## TASK DETAILS
Reproduce, unchanged, the part of the listing that opens with the line containing "Task: Click the Assist button in cell" and closes with the line containing "pos(489,39)". Include both of those lines.

## MATERIAL FOR THE TASK

>> BEGIN

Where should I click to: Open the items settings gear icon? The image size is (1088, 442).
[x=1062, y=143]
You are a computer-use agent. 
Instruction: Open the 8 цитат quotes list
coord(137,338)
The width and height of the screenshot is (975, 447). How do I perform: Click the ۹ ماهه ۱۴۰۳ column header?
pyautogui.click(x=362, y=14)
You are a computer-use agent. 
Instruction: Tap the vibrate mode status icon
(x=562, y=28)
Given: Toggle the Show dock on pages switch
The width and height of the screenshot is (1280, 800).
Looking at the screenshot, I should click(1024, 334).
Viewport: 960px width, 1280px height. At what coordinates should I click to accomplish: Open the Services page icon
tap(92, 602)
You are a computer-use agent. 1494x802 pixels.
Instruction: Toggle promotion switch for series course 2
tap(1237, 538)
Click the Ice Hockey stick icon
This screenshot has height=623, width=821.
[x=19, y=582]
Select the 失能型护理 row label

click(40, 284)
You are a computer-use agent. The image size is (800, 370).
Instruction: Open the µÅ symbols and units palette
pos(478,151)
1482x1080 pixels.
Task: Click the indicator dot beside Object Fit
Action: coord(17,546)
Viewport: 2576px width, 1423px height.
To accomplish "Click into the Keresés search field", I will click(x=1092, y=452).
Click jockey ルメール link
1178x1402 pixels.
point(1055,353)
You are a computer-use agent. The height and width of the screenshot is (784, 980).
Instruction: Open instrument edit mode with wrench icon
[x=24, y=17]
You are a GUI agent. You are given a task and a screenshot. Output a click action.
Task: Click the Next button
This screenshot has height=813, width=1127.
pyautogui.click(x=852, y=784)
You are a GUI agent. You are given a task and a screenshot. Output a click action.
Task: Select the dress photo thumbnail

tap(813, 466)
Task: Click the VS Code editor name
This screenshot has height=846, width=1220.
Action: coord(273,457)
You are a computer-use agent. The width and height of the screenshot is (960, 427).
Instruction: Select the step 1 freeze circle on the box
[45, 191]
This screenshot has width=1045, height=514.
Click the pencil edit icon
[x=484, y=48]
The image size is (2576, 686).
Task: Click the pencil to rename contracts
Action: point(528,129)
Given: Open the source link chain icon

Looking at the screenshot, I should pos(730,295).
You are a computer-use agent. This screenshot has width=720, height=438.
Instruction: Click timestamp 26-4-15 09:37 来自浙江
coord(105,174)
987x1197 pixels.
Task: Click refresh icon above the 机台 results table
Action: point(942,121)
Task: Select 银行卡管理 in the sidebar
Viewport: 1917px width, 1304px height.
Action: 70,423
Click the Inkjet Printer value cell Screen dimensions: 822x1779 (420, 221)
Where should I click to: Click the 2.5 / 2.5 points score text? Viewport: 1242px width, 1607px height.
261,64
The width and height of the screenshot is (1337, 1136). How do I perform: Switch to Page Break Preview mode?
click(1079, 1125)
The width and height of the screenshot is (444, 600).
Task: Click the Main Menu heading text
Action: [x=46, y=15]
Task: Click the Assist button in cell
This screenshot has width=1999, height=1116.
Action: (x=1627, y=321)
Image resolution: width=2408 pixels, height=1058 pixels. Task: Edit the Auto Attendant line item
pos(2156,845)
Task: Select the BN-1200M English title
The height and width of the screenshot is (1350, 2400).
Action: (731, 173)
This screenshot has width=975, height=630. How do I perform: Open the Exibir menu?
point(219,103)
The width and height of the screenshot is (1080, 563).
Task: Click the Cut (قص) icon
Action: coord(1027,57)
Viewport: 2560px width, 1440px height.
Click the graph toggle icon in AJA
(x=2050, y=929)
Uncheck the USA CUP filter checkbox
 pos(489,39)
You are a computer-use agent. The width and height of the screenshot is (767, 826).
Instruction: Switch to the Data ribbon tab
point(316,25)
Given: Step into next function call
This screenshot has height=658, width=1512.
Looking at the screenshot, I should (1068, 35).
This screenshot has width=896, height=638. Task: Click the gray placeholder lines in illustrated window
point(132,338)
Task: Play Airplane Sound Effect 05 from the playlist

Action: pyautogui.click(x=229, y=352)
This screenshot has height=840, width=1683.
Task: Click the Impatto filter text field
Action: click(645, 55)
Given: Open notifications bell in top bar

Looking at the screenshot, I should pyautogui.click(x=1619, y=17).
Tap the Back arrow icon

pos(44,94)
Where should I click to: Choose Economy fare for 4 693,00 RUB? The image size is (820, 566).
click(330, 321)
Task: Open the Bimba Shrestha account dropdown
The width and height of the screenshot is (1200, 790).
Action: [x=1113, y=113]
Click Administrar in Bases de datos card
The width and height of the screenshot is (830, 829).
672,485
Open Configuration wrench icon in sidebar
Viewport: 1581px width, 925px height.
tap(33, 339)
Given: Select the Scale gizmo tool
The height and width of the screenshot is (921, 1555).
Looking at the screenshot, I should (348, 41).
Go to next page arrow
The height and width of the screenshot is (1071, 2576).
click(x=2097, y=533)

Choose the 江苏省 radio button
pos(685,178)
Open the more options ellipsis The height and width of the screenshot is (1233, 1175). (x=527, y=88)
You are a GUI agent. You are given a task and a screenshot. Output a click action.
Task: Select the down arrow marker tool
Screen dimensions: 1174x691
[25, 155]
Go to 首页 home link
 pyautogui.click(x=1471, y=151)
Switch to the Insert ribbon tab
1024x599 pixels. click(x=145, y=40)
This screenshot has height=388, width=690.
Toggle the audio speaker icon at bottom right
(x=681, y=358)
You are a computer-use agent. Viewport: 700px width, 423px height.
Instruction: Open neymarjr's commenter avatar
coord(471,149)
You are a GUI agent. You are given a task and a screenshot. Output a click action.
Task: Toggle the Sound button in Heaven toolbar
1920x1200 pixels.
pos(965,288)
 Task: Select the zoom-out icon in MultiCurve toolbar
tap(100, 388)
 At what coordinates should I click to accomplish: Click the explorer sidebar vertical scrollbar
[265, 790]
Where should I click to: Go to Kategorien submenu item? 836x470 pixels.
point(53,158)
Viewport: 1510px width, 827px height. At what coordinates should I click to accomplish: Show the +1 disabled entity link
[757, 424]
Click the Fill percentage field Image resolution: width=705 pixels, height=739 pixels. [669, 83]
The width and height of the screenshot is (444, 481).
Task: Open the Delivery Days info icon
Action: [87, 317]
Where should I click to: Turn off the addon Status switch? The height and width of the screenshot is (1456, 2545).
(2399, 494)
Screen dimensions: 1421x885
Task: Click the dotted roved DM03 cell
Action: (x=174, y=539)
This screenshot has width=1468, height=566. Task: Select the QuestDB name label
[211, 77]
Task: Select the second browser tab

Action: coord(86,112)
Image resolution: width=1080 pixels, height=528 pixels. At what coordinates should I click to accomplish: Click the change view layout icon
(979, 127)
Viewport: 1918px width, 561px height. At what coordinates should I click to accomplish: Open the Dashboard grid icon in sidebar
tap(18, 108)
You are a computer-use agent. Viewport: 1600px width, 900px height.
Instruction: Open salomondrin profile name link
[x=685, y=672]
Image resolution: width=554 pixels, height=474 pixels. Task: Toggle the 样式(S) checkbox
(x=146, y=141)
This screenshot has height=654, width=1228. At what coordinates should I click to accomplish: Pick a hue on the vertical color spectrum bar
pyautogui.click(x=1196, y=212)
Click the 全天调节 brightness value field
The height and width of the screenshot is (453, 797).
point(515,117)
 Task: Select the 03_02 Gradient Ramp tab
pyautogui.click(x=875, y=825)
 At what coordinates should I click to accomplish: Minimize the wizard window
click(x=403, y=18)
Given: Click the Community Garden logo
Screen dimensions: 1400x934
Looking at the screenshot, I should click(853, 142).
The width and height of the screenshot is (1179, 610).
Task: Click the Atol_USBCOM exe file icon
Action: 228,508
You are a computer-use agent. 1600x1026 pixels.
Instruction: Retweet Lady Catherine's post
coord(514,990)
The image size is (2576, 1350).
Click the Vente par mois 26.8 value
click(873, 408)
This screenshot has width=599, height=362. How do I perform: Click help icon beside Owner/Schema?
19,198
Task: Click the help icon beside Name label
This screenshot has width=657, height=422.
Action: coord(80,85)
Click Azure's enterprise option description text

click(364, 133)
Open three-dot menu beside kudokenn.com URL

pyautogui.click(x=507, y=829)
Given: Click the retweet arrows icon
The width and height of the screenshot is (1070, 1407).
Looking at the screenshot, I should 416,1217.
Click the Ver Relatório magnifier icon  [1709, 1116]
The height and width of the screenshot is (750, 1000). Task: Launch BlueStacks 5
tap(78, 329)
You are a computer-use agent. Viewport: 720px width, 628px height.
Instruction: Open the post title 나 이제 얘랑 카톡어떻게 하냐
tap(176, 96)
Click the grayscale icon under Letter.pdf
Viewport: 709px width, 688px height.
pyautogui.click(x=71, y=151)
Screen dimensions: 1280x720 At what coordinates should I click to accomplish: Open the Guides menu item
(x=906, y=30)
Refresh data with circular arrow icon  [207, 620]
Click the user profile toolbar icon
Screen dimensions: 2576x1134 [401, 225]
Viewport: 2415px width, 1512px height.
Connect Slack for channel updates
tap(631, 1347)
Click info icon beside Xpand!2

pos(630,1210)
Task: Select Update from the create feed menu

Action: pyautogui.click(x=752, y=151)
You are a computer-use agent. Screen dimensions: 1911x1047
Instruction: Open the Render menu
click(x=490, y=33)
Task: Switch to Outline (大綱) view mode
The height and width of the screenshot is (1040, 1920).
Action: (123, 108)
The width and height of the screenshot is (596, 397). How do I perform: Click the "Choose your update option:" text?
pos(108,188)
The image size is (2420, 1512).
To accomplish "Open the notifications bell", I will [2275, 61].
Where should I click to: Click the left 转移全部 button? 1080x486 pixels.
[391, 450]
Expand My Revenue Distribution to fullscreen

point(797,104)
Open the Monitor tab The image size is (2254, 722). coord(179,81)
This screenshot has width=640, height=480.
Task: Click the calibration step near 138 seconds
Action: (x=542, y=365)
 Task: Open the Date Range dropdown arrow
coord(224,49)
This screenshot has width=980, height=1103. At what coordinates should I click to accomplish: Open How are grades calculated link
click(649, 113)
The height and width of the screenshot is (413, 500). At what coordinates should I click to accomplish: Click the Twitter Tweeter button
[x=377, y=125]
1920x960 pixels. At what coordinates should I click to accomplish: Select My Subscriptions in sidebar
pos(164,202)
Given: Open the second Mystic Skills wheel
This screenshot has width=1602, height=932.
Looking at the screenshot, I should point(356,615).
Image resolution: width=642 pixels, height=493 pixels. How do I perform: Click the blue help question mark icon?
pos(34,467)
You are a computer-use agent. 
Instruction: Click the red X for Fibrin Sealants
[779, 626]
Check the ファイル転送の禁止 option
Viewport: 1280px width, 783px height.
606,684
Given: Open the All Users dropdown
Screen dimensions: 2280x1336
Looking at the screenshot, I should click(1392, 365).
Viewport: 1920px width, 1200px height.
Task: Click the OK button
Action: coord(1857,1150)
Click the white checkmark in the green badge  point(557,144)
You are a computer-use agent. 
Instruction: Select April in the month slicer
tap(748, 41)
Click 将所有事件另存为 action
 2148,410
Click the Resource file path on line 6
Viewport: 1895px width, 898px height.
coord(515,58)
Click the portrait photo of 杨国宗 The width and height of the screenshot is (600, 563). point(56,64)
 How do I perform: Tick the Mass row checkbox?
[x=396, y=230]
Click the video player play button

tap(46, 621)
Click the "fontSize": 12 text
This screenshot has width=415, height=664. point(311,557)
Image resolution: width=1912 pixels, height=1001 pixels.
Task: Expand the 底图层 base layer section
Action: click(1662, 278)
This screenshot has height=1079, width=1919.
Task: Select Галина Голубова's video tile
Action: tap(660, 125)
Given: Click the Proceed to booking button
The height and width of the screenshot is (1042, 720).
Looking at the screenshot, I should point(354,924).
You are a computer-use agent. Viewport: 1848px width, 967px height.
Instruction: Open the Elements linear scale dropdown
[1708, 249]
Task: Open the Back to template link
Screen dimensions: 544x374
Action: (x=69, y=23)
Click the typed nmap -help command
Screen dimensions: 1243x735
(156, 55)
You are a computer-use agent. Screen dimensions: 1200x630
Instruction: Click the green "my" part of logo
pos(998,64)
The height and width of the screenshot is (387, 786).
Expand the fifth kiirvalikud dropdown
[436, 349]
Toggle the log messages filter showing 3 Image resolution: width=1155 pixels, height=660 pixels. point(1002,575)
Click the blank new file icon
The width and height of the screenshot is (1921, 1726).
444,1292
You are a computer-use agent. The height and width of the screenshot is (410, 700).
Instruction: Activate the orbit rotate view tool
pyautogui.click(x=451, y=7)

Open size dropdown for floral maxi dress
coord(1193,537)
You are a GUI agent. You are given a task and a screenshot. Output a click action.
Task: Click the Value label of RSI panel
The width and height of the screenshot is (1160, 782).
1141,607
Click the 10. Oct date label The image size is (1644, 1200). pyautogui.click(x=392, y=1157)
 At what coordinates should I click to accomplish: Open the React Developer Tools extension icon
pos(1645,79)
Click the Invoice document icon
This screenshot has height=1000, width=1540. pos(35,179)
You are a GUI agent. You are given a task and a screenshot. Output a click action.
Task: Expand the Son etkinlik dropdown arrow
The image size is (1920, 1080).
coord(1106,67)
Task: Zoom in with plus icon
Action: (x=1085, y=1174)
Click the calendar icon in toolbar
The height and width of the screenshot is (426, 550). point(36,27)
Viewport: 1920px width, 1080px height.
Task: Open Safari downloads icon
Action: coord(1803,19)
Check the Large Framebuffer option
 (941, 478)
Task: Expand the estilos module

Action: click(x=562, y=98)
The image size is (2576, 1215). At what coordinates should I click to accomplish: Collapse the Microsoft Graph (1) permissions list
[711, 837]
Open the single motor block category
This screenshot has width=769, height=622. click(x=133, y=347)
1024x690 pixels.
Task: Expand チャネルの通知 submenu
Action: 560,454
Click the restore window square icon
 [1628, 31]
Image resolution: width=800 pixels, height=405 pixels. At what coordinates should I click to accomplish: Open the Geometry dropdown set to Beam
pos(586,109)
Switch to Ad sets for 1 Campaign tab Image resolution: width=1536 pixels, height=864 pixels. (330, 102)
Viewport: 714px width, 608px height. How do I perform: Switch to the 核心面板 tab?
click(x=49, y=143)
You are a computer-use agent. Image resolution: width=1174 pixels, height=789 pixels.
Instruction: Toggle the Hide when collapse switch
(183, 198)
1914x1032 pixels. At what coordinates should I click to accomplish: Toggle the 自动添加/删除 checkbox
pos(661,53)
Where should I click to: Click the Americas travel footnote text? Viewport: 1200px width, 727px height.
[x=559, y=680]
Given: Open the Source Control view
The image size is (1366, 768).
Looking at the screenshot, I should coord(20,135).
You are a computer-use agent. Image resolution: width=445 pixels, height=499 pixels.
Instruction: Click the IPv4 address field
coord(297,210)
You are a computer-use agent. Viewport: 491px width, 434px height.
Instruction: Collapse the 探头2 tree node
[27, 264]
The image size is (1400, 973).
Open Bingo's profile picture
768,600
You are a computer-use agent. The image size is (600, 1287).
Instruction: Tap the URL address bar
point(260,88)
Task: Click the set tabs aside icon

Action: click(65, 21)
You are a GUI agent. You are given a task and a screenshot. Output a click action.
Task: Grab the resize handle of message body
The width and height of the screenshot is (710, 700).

>> END

## ANSWER TO THIS EXERCISE
Task: Click the Assist button in cell
This screenshot has width=1999, height=1116.
Action: (x=1627, y=321)
Image resolution: width=2408 pixels, height=1058 pixels. Task: Edit the Auto Attendant line item
pos(2156,845)
Task: Select the BN-1200M English title
The height and width of the screenshot is (1350, 2400).
Action: (731, 173)
This screenshot has width=975, height=630. How do I perform: Open the Exibir menu?
point(219,103)
The width and height of the screenshot is (1080, 563).
Task: Click the Cut (قص) icon
Action: coord(1027,57)
Viewport: 2560px width, 1440px height.
Click the graph toggle icon in AJA
(x=2050, y=929)
Uncheck the USA CUP filter checkbox
 pos(489,39)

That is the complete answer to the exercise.